Court of Appeals of Arizona, Division One, Department B
May 2, 1978
118 Ariz. 543 (Ariz. Ct. App. 1978)


noting that absent fraud, corruption, or exceeding the scope of the arbitration agreement, arbitration decisions on both questions of law and fact are final and conclusive

Summary of this case from Tessler v. Progressive Preferred Ins. Co.


No. 1 CA-CIV 3306.

February 23, 1978. Rehearing Denied April 7, 1978. Review Denied May 2, 1978.

Appeal from the Superior Court, Maricopa County, Cause No. C-314333, Irwin Cantor, J.

Snell Wilmer by Charles K. Ayers, Mark Wilmer, Phoenix, for appellants.

Rawlins, Ellis, Burrus Kiewit by Michael V. Mulchay, Phoenix, for appellees.


The principal issue in this appeal concerns the scope of judicial review of an appraisal conducted under the terms of a sublease for the purpose of establishing rent.

By virtue of assignments from the original parties to the sublease, appellants, Gerald E. Hirt and his wife, Mary Hirt, are the sublessees, and appellees, Fred Hervey, Robert Haynsworth, Feinberg Realty Co., and T.G.K. Investment Co., are the sublessors of approximately .94 acres of land located at the corner of Indian School and Scottsdale Roads in Scottsdale, Arizona. The land which is the subject of the sublease is, in turn, a portion of a larger parcel of approximately 8.8 acres which appellees lease from the owners of the land under an agreement, for convenience, referred to as the "master lease." Both the sublease and the master lease expire in the year 2054.

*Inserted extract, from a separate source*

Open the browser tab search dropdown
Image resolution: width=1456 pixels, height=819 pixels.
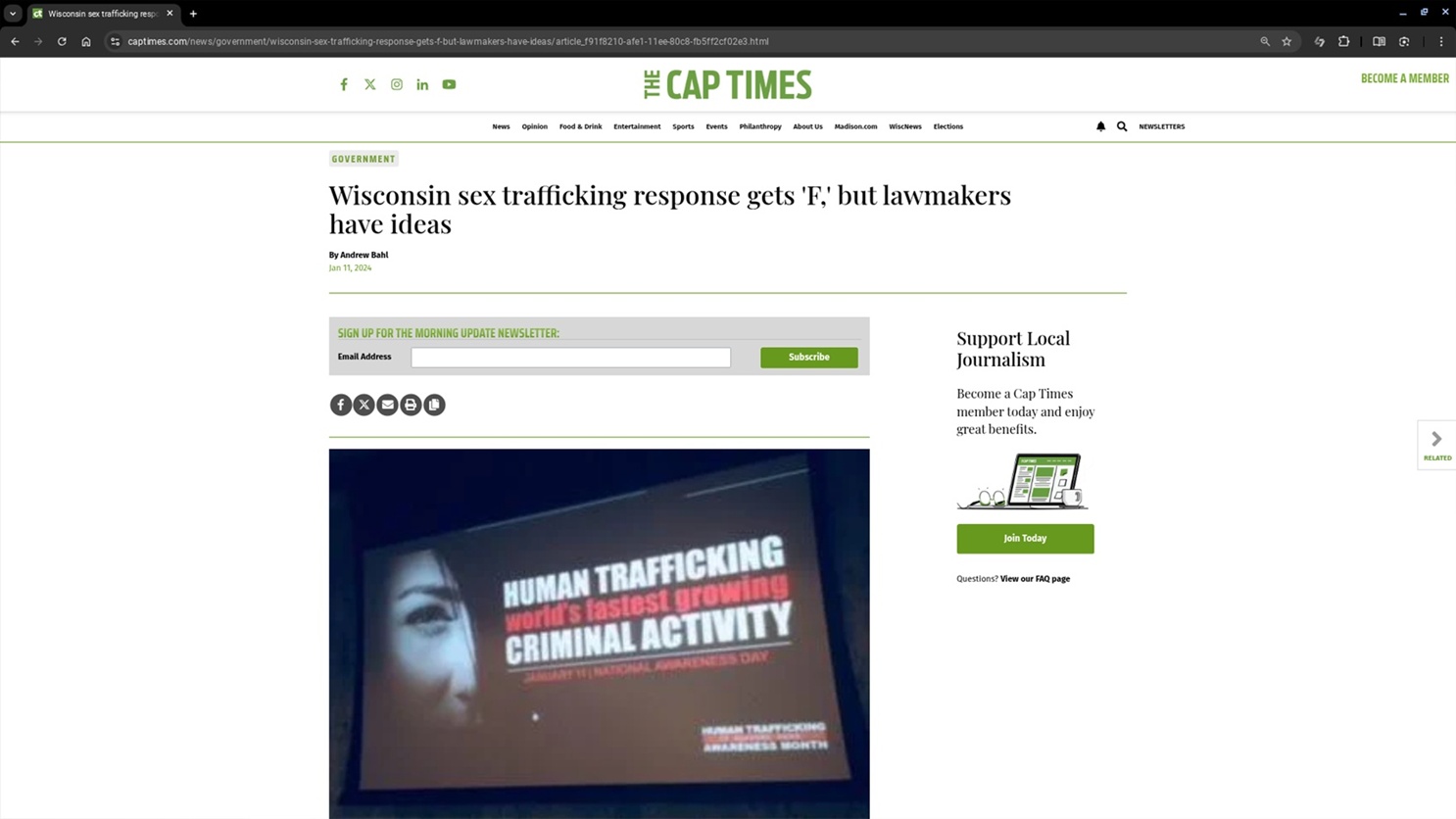click(x=13, y=14)
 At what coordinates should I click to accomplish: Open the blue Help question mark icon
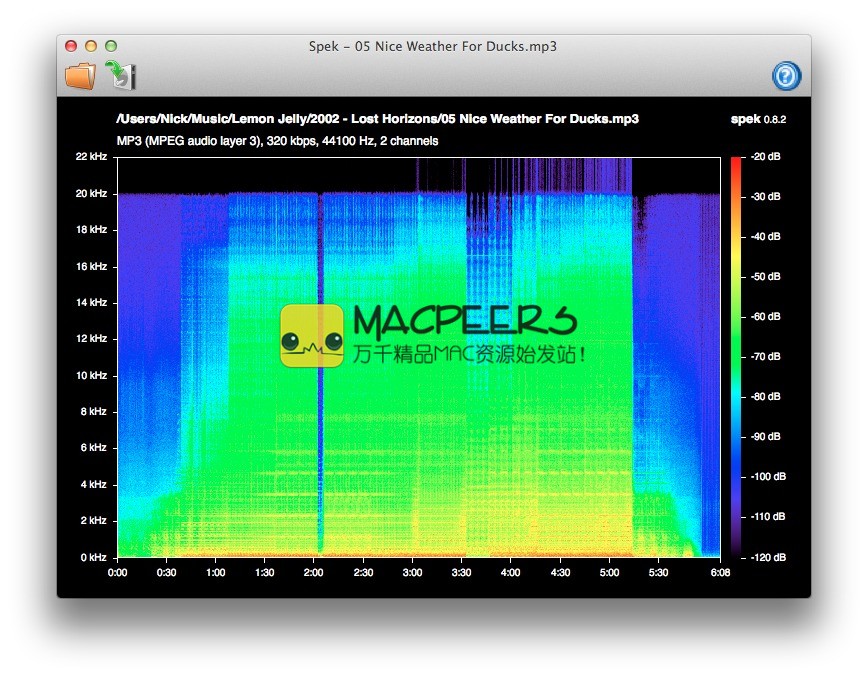786,76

The sublease went into effect June 1, 1960. It provided that beginning in 1975, the annual rental payments would be either $20,000.00 or an amount representing six percent of the "appraised value of the subject property," whichever amount was less. The pertinent provisions of the sublease regarding the appraisal are as follows:


In making appraisals for the purpose of the foregoing rent adjustments the following procedure shall be observed:

A. Not less than 60 days nor more than 120 days before the appraisal date the Landlord and Tenant shall each send to the other a written notice setting forth the name of an appraiser. The two appraisers thus appointed shall themselves choose a third appraiser, or if they are unable to agree within fifteen days after their appointment, then such third appraiser may be appointed by any judge of the United States District Court for the District of Arizona.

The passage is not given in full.